When I first heard about the human microbiome, there were a lot of scientific discussions thrown around it. So naturally, I didn’t particularly care to find out what it was all about. But the more reading I did on other wellness topics, the more experts focused on what they termed the human “microbiome”. I also heard it referred to as “gut microbiota”. At this point, i realized this had become one of those buzzwords in the wellness industry. I had to find out what the excitement was all about. The reason I am blogging about this today is simple. Understanding and properly populating your microbiome seems to be a major key player, if not the most important key component in optimizing your complete wellness. So, what the heck is your microbiome and how do you get it to naturally work for you?

The human body is home to over a hundred trillion microbes like bacteria, fungi, protozoa and viruses. We are made up of more microbes than human cells. The “microbiota” refers to the micro-organisms that live within us or on us. The “microbiome” refers to the genetic products from these microbiota. The microbiota lives in different parts of the body (skin, gut, armpits, nose, etc) and each community is unique in it’s make up.

The microbiome is the collection of microbes found on and in the human body. They line our nostrils, digestive tract, they are on our skin, etc. Some of the microbes help to keep us healthy and it may be possible to transfer these good microbes (probiotics) from a donor to a patient to treat an illness.
Where do we get the microbiota from? Usually when you are born. It is important to note that babies born through vaginal birth acquire a different kind of microbiota that those born through C-section. Also note that those who are breastfed, also have a different set than those that are formula fed. Your environment and lifestyle choices, also eventually influence your microbiome. Each human’s microbiota is unique to that individual.

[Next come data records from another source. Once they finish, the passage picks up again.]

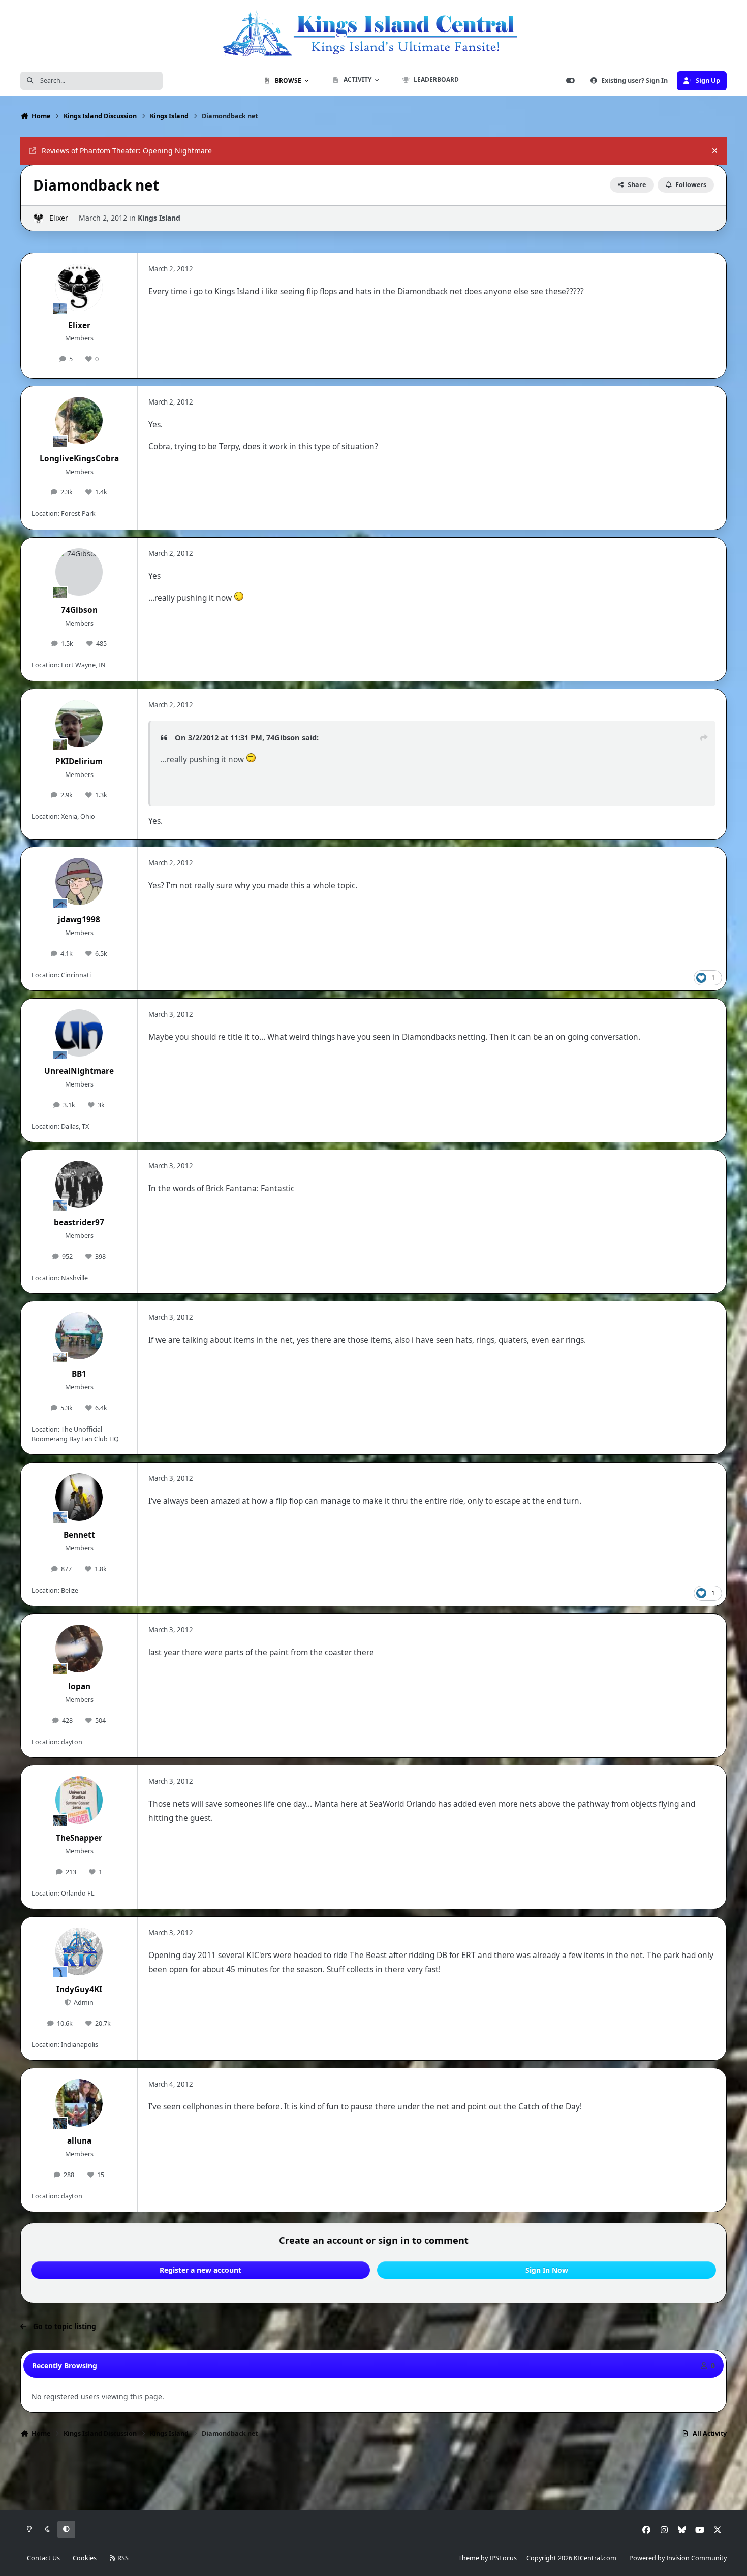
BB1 (79, 1374)
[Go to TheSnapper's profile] (79, 1800)
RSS (122, 2558)
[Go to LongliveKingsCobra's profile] (79, 421)
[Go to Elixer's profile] (38, 218)
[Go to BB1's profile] (79, 1336)
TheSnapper (79, 1838)
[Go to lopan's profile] (79, 1648)
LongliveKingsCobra (79, 458)
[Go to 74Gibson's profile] (79, 572)
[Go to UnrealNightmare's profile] (79, 1033)
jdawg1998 (79, 919)
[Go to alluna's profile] (79, 2103)
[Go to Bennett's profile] (79, 1497)
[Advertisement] (373, 2477)
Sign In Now (546, 2270)
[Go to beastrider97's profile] (79, 1184)
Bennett (79, 1535)
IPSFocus (503, 2558)
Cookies (85, 2558)
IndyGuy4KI (79, 1989)
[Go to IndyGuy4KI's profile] (79, 1951)
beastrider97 (79, 1222)
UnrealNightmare (79, 1071)
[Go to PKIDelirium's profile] (79, 724)
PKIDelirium (79, 761)
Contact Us (43, 2558)
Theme (468, 2558)
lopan (79, 1686)
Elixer (58, 218)
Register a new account (200, 2270)
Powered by (678, 2558)
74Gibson (79, 610)
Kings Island (159, 218)
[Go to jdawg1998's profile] (79, 882)
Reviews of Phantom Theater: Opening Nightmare (127, 151)
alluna (79, 2140)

What do these microbiota do for us? They actually make some B vitamins (like folate) that we need. B vitamins help us to consume, digest, and metabolize more foods. Another important function of this microbiota is to produce chemicals like serotonin that encourage communication between your gut and your brain. Our microbiota also help us digest plants that otherwise would have been extremely difficult to digest and absorb. Science shows that increased diversity of your microbiota influences your weight, allergies, colds and flus, risk for cancer, etc

How can we then improve our microbiome for optimal health? What foods can we eat to properly populate our entire microbiome? One way is to get on a good daily probiotic and ensure diversification of your probiotic intake as time goes on. Probiotics are live microorganisms you get from food or pills, that function like good bacteria in the gut. You can get your probiotic from fermented foods like sauerkraut (fermented raw cabbage), pickled vegetables or fermented corn cereal (aka pap) from Africa.

Prebiotics are the foods that feed the live microorganisms that feed your good bacteria to keep a healthy balance of the microbiome. Whatever you do, always make sure you are filled with great microbiota so that your microbiome can keep you strong and healthy to be able to reduce your risk for infections and other diseases.